Other considerations

Numbers alone probably do not influence every home buyer’s decision. There is more than just numbers. Factors such as transportation, shopping centers, schools, community (or neighborhood), and security also influence a buyer’s decision.


When choosing a home, availability of the public transportation in the area cannot be missed particularly by those who rely on public transportation. Having a convenient distance to a public transportation is obviously desired because then the home buyer can conveniently shop, work, visit friends, and perform other activities long travel. Even if the buyer is not a regular user of the public transportation system, he/she should still check it’s availability in case it is ever needed.

Shopping centers

Having convenient access to favorite places is always desirable. The average person spends a good amount of time driving to stores in a week. Having reduced distance to the favorite stores means saving in gas, time, and money. If the stores are located within walking distance, then, driving is probably eliminated for most trips and people.


Buying an affordable home should not make good schools far for the buyer or his/her children.
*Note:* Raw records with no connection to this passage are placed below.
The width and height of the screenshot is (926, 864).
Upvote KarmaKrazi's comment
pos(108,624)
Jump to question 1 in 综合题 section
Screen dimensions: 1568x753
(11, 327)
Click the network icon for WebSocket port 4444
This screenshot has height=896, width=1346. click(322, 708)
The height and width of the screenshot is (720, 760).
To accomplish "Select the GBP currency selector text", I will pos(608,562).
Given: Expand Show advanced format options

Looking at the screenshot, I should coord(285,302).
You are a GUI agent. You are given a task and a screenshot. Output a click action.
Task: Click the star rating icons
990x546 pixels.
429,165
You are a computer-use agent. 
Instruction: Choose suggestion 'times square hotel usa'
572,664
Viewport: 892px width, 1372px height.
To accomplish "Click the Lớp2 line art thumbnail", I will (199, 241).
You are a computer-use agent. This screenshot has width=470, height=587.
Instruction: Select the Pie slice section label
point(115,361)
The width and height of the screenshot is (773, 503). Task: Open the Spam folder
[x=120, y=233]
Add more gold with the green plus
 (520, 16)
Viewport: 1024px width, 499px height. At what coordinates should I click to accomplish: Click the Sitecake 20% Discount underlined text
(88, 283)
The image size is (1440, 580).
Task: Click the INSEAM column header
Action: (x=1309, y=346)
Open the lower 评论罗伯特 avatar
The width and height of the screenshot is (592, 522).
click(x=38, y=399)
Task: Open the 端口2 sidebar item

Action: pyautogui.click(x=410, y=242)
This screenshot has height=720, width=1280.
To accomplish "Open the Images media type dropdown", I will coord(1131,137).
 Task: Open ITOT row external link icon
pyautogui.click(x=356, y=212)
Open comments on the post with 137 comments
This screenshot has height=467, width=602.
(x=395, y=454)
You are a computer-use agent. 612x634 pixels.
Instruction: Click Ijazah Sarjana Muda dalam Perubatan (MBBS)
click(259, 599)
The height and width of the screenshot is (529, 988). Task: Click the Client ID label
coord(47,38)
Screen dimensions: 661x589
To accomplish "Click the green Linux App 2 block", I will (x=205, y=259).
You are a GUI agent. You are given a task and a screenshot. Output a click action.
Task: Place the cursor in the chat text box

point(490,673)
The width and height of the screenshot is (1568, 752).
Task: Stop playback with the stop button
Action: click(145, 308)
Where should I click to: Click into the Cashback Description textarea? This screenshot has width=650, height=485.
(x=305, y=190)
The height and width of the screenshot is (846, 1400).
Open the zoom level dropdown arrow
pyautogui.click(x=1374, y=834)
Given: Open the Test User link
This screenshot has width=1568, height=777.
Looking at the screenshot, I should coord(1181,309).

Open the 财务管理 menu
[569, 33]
When the schools are far from home, it will take more time to get to and from the school. When you find a home you like, check how far it is from the nearest school.

Community (or neighborhood)

No one wants to move in a neighborhood that is place for crimes. Actually, if crimes increase in a neighborhood, the home values go down. So avoiding moving into those neighborhoods is probably best for any buyer.

Some websites even make it easy for you to check the crime data for a particular neighborhood. But don’t forget to go and visit the home if you really like. Visit the home at least once preferably at different times in a day (for example, morning and night) and different days of the week. The idea is to get a sense of the neighborhood and the people. Try talking to the people in the neighborhood. After all you will be living in that area.

Important note

Typically home buyers look at a dozen or more home before finding the right home. No one is probably going to find the ideal home in their first attempt. As you research and see each home, you will accumulate more knowledge about the process of buying a home. Websites are also great way to learn more about a particular area with just a few click but by no means websites are a complete substitute for what you would experience by actually going in the neighbor.

What else should you watch for in the neighborhood?

  • Watch for any new construction that is taking place. In general, when new homes, schools, parks, etc. are built, the property values go up in the area.
  • watch for other houses on sale. If many houses are on sale and they are not selling, this means the property values will go down. Also, if more houses are on sale on same the street, you have more than one house to consider for purchase.
  • watch for any houses that show sign of vandalism. If this is the case, you know what to watch for if you move in that neighborhood.

Asking the right questions

Before you head shopping for a home, make sure you understand the risks and potentials involved in what you are buying. It is a good idea to ask yourself these questions as part of getting ready to purchase a home:

  • Am I sure to buy a home?
  • Do I have a stable job and income?
  • Do I know that I will stay in the new home (or area) for many years to come?
  • Do I have any known major financial responsibility on the horizon? (i.e., child going to college in a few years, medical expense, etc.)
  • Am I able to pay to my creditors on time?
  • Do I have good credit history?
  • Do I regularly save?
  • Do I have a budget?
  • Do I have saved any money for down payment, or closing costs?

Answering no to any one or more of these questions, the average potential home buyer is not probably ready to purchase a home at this time. Answering yes to all of these questions indicates the potential buyer is ready to begin the home purchase process.